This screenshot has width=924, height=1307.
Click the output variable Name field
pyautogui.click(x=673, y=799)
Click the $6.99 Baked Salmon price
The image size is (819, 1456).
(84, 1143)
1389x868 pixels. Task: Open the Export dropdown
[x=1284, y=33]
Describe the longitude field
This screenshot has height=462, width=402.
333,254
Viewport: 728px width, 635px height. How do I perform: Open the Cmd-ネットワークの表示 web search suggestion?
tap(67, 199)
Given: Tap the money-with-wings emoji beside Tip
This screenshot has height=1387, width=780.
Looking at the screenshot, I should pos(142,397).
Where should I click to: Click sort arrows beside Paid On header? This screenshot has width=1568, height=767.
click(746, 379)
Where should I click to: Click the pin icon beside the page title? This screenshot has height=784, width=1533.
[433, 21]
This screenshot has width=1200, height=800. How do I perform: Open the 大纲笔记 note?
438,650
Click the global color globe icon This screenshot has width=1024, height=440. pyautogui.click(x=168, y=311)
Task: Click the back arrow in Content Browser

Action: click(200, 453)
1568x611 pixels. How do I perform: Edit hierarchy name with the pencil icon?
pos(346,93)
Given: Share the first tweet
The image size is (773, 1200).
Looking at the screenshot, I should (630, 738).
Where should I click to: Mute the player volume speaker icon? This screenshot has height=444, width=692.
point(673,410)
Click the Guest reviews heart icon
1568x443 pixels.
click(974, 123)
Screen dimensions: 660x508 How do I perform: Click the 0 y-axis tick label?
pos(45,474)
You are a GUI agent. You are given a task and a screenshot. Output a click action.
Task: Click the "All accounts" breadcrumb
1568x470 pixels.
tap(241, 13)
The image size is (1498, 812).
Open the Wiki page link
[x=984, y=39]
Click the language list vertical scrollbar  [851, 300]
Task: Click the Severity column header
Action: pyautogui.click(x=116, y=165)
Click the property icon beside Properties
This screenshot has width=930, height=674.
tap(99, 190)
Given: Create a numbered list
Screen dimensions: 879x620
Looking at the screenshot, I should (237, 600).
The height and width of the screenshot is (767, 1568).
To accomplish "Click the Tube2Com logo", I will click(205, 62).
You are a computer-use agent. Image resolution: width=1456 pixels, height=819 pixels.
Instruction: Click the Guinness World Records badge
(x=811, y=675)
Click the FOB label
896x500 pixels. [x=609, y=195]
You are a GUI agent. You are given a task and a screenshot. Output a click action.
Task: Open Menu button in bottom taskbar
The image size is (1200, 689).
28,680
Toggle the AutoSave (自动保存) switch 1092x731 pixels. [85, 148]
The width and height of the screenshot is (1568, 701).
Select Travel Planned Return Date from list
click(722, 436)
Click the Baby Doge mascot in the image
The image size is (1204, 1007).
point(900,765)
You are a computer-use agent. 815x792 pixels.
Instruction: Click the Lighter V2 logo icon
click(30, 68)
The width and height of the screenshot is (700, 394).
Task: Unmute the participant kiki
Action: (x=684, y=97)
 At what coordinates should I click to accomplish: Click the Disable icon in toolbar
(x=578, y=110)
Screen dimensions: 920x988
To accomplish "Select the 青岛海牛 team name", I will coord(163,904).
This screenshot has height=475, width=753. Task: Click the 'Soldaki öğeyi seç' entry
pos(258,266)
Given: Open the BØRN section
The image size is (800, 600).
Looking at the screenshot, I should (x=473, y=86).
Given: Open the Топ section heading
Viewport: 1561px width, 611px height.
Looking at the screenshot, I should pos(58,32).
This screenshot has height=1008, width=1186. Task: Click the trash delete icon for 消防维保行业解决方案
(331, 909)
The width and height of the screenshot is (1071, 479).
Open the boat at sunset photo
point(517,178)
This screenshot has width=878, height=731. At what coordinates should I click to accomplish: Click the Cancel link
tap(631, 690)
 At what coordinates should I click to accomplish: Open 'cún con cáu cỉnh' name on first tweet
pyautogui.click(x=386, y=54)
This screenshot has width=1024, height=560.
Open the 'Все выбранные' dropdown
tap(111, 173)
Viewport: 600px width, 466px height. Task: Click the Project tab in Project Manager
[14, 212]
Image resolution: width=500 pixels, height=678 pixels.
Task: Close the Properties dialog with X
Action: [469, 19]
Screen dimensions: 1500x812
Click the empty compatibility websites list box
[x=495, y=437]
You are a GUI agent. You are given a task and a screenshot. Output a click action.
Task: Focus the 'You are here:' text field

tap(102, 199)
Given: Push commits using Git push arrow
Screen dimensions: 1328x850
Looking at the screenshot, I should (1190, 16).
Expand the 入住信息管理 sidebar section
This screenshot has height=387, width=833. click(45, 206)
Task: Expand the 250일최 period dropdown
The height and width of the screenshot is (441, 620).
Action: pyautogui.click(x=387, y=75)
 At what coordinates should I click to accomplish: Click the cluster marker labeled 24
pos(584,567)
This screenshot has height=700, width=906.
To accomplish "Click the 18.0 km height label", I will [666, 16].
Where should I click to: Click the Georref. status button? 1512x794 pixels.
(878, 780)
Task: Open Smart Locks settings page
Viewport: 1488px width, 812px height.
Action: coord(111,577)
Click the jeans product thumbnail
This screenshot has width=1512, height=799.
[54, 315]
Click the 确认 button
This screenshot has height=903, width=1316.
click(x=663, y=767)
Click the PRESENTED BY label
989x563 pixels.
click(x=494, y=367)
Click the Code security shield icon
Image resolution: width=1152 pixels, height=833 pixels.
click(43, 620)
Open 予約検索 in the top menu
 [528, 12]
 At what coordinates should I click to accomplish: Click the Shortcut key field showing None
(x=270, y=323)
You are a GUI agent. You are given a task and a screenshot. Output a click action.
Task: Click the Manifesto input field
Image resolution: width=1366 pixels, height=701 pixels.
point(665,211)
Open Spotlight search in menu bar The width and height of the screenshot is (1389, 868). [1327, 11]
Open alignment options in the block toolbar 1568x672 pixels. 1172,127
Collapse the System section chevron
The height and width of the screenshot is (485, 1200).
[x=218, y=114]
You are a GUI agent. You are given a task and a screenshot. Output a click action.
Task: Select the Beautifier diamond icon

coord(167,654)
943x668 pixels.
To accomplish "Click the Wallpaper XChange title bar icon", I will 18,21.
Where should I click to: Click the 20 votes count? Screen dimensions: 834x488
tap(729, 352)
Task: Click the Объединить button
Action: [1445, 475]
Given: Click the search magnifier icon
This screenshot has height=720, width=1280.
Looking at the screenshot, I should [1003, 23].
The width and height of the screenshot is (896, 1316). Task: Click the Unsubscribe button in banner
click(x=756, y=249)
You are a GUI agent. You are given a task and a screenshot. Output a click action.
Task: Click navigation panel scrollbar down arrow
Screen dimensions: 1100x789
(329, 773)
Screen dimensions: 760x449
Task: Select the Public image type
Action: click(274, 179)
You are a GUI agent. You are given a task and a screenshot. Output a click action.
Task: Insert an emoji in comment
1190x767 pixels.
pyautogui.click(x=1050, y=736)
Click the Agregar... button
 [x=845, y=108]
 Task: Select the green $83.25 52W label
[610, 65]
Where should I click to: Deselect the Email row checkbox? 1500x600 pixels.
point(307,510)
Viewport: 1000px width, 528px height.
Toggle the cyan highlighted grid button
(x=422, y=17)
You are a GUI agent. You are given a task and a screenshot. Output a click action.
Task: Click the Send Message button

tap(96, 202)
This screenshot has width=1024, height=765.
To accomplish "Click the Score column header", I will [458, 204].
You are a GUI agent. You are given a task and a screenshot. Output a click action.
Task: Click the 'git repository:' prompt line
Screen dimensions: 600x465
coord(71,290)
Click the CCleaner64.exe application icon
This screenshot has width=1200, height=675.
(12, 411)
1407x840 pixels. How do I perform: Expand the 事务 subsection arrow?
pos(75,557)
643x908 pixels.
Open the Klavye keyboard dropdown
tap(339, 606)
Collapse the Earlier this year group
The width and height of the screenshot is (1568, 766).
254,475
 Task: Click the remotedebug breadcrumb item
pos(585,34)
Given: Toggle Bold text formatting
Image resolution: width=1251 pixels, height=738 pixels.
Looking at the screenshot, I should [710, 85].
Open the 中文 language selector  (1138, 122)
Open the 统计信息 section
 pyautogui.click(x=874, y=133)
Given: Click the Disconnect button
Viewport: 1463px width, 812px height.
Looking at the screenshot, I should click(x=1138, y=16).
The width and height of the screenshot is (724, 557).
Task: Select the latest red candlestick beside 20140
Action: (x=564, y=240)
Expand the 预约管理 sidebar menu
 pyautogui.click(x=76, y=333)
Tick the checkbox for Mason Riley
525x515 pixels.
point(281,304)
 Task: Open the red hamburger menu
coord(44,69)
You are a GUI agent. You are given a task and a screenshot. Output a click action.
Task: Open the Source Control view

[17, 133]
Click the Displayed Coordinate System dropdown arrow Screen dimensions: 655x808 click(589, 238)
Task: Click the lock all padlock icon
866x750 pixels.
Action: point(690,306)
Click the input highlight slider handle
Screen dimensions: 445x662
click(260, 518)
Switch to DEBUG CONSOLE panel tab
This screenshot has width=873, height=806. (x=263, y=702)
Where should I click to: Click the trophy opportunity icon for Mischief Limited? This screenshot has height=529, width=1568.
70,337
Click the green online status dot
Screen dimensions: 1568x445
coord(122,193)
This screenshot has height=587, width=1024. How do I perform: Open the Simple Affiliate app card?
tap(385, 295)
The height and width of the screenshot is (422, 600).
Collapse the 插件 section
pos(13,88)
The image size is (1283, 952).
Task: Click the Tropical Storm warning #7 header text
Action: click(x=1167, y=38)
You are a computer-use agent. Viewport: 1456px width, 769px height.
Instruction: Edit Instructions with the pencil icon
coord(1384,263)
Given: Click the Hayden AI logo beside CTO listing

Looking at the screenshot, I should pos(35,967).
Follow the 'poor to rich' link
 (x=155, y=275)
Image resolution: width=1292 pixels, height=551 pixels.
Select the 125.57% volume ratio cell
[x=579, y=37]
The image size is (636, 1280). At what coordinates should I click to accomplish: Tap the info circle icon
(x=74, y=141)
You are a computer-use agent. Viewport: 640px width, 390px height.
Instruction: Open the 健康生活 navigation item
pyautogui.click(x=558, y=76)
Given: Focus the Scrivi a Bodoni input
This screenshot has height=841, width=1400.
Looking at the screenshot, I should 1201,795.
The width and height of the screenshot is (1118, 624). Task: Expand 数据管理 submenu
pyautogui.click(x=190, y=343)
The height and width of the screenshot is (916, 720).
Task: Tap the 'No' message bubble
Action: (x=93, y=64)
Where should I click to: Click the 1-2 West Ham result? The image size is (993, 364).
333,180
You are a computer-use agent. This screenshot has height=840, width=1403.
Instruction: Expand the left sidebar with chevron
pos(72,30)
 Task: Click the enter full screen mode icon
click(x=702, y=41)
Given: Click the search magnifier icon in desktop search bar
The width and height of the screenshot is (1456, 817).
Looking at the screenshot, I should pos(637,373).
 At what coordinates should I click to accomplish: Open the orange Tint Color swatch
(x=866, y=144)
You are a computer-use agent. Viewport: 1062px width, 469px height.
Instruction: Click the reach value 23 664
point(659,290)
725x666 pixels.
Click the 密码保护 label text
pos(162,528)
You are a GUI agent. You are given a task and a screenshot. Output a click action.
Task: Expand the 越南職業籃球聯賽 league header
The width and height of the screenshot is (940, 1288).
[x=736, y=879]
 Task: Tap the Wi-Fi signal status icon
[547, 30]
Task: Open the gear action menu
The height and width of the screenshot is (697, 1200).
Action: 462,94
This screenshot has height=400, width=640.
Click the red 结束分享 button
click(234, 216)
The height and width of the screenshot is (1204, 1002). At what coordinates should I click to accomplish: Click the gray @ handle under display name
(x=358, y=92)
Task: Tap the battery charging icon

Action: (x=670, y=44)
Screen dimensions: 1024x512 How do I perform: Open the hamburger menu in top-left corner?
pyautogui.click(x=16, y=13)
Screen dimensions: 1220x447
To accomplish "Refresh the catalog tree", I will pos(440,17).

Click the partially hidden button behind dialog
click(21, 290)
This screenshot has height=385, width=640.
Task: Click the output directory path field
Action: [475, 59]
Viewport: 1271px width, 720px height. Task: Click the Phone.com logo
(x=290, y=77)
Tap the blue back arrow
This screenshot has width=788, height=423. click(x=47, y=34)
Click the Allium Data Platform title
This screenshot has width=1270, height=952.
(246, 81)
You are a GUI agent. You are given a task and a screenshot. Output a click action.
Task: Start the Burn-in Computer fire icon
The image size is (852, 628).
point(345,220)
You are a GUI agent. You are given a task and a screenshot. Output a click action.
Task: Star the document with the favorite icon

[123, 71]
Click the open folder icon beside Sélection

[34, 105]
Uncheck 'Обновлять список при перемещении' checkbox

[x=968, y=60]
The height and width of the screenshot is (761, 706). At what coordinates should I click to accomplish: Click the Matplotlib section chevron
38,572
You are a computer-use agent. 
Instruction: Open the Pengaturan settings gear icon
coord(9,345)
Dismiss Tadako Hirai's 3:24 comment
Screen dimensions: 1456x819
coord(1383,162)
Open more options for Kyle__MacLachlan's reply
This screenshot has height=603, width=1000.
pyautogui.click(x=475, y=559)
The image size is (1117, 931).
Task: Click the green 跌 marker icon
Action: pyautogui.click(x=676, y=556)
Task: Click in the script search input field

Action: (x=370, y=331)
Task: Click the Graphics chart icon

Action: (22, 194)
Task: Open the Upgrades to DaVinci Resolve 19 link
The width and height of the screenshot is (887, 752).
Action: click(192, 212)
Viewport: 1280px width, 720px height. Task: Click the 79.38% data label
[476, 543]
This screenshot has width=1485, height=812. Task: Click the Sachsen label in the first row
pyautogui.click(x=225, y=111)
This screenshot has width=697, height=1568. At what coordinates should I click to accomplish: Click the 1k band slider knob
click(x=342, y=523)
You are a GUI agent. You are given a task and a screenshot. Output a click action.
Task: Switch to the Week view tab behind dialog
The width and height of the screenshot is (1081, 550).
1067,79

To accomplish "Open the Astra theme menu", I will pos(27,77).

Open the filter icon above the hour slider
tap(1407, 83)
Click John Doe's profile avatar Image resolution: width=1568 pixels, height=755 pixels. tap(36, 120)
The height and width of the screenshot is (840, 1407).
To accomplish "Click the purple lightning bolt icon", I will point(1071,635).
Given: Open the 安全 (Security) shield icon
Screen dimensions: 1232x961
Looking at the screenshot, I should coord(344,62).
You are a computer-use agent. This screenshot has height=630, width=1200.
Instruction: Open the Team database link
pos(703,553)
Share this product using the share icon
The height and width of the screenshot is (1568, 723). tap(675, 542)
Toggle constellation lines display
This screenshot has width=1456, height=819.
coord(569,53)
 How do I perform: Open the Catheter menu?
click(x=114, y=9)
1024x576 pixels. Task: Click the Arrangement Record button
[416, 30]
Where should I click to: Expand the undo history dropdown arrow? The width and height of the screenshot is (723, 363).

* * * *

◆ **EXERCISE TASK**
Copy out the records above word for word, beginning at the line that has "Where should I click to: Mute" and stopping after the line that has "pos(45,474)".

◆ **FULL OUTPUT**
Where should I click to: Mute the player volume speaker icon? This screenshot has height=444, width=692.
point(673,410)
Click the Guest reviews heart icon
1568x443 pixels.
click(974, 123)
Screen dimensions: 660x508 How do I perform: Click the 0 y-axis tick label?
pos(45,474)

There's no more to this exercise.